É possível reanimar as retinas humanas após a morte

Há muito que se assume que, quando o ser humano morre, os seus neurónios morrem consigo. Contudo, um novo estudo, sobre o tecido do olho, começa a questionar essa ideia.

Um novo estudo, recentemente publicado na revista Nature, oferece uma nova perspetiva sobre as doenças dos olhos relacionadas com a degeneração macular da retina — principal causa de perda de visão e cegueira.

No decorrer do estudo, Frans Vinberg, cientista de visão da Universidade de Utah, Anne Hanneken, cirurgiã de retina da Scrips Research, e colegas, restauraram a atividade elétrica nas retinas humanas de doadores de órgãos recentemente falecidos por morte cerebral ou cardíaca.

A metodologia usada permitiu restabelecer o tecido neural sensível à luz que se situa na parte detrás dos olhos e comunica com o cérebro.

Segundo a Scientific American, numa fase inicial, os investigadores testaram durante quanto tempo as retinas de rato continuavam a enviar sinais elétricos, após estes terem sido eutanasiados.

# DADOS FORNECIDOS
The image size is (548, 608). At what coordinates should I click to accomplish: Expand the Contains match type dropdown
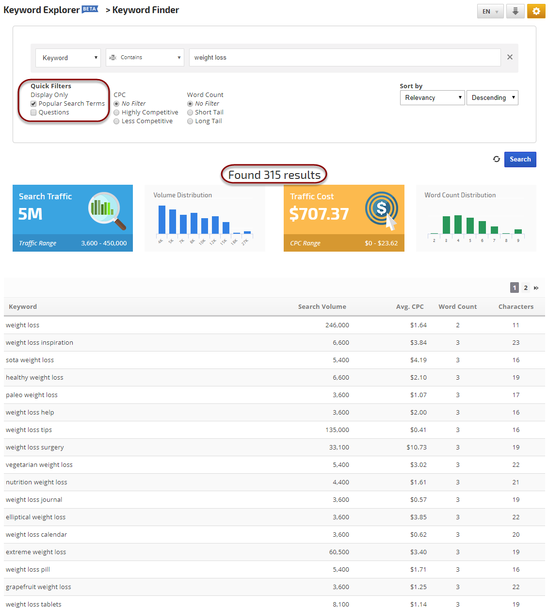pyautogui.click(x=145, y=58)
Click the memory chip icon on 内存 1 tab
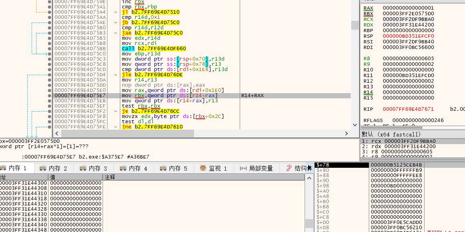 (x=3, y=168)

# O QUE FAZER
Reescreva de forma mais concisa o parágrafo do excerto sobre a reanimação das retinas que começa por «No decorrer do estudo», conservando os factos principais. Baseie-se unicamente no excerto, sem recorrer aos dados.

# RESULTADO DA TAREFA
Frans Vinberg (Universidade de Utah), Anne Hanneken (Scrips Research) e colegas restauraram a atividade elétrica em retinas humanas de doadores de órgãos recém-falecidos por morte cerebral ou cardíaca.